Could you continue the court opinion on Bellavia's habeas corpus petition, starting right after its final sentence?

[start of SELECTION]

The opinion of the court was delivered by: Michael M. Mihm United States District Judge
This matter is now before the Court on Petitioner, Robert Bellavia's ("Bellavia"), Petition for Writ of Habeas Corpus pursuant to 28 U.S.C. § 2241. For the reasons set forth herein, the Petition [#1] is DISMISSED.
In 1993, a jury in the United States District Court for the Northern District of Illinois found Bellavia guilty of racketeering conspiracy (Count I), illegal gambling conspiracy (Count II), and running an illegal blackjack gambling operation (Count VI). On August 13, 1993, he was sentenced to consecutive terms of 20 years' imprisonment on Count I, five years' imprisonment on Count II, and five years' imprisonment on Count VI, for a combined total of 30 years' imprisonment. Bellavia pursued a direct appeal to the Seventh Circuit. His conviction and sentence were affirmed.
In 1999, Bellavia filed a motion pursuant to 28 U.S.C. § 2255, in which he argued that he had received ineffective assistance of counsel. The district court denied the motion, and the Seventh Circuit declined to issue a certificate of appealability. In July 2004, Bellavia sought an order authorizing the district court to consider a successive petition for collateral relief based on the Supreme Court's decision in Blakely v. Washington, 542 U.S. 296 (2004), but the Seventh Circuit denied his request. In March 2005, he filed a petition for writ of habeas corpus with the United States Supreme Court, which was denied on May 16, 2005.
Bellavia has now brought this petition pursuant to § 2241 challenging his sentence and claiming that he is actually innocent of the enhanced penalties imposed upon him in light of the Supreme Court's decision in United States v. Booker, 125 S.Ct. 738 (U.S. Jan. 12, 2005), as his sentence is based on conduct of which the jury did not find him guilty. This Order follows.
A petition seeking habeas corpus relief is appropriate under 28 U.S.C. § 2241 when a defendant is challenging the fact or duration of his confinement. Preiser v. Rodriguez, 411 U.S. 475, 490, 93 S.Ct. 1827 (1973); Waletzki v. Keohane, 13 F.3d 1079, 1080 (7th Cir. 1994). The writ of habeas corpus may be granted where the defendant is in custody in violation of the Constitution or laws or treaties of the United States. 28 U.S.C. 2241(c)(3).

[end of SELECTION]
[start of PROVIDED INFORMATION]

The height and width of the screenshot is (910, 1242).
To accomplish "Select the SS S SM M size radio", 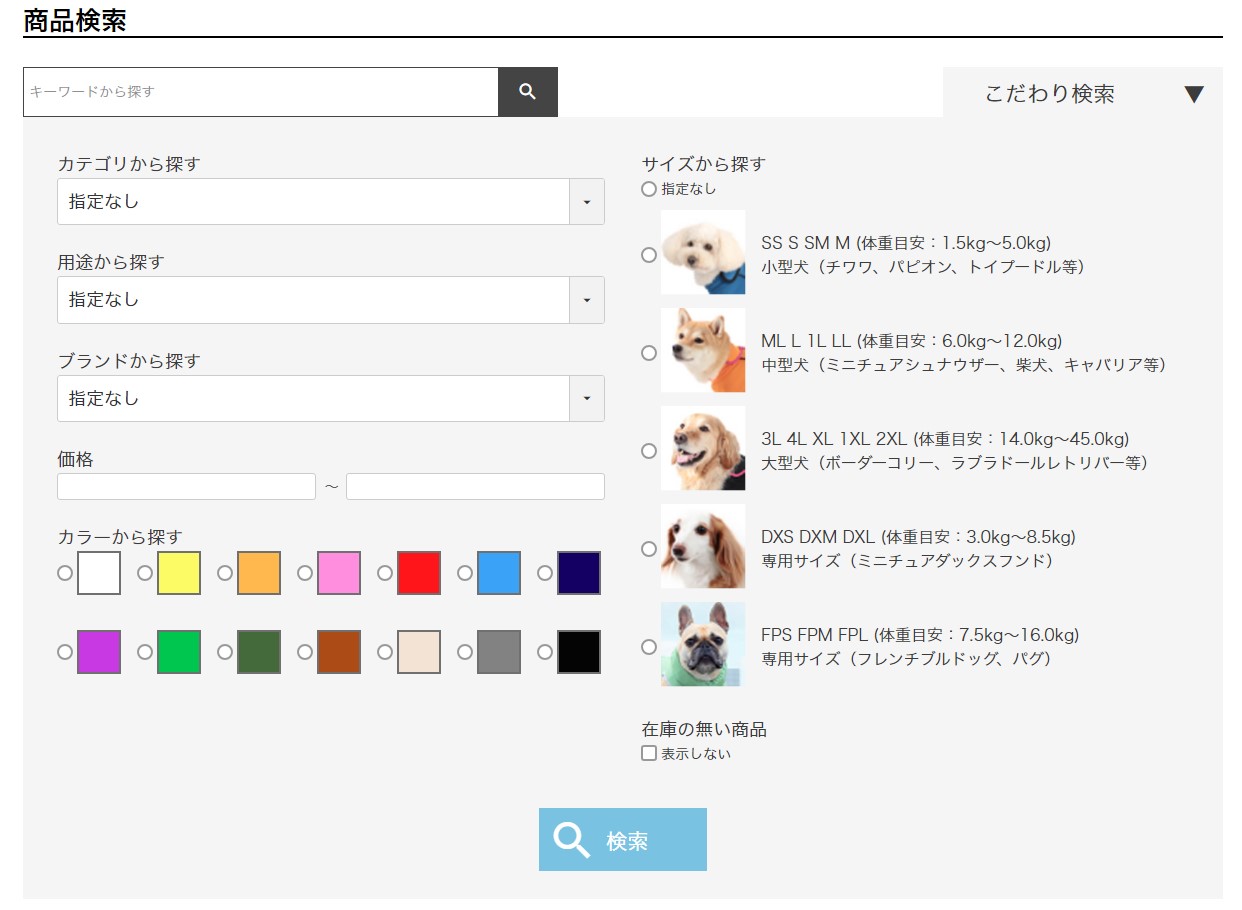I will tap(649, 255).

[end of PROVIDED INFORMATION]
[start of PROVIDED INFORMATION]

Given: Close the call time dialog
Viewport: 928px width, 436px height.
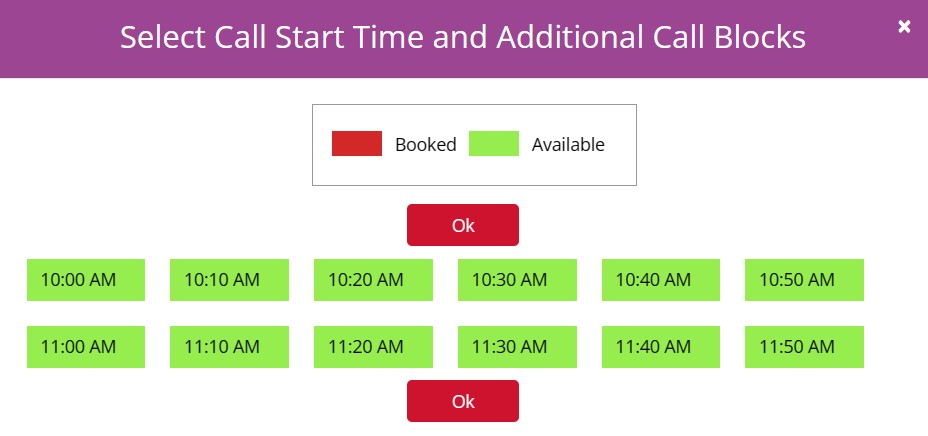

[end of PROVIDED INFORMATION]

-- TASK OUTPUT --
In this § 2241 Petition, however, Bellavia does not challenge the circumstances of his confinement. Rather, he attacks the validity of his sentence and asks this Court to vacate his sentence. Accordingly, this Petition involves a collateral attack on Bellavia's sentence, which would traditionally be brought pursuant to 28 U.S.C. § 2255.
However, Bellavia has previously pursued § 2255 relief and is now barred from pursuing further relief under that section unless first obtains permission from the Court of Appeals to bring a second or successive motion, which was denied in this case, or qualifies as one of the few instances in which petitioners may seek collateral relief under § 2241.
Gray-Bey v. United States, 209 F.3d 986, 988-90 (7th Cir. 2000); In re Davenport, 147 F.3d 605, 610-12 (7th Cir. 1998).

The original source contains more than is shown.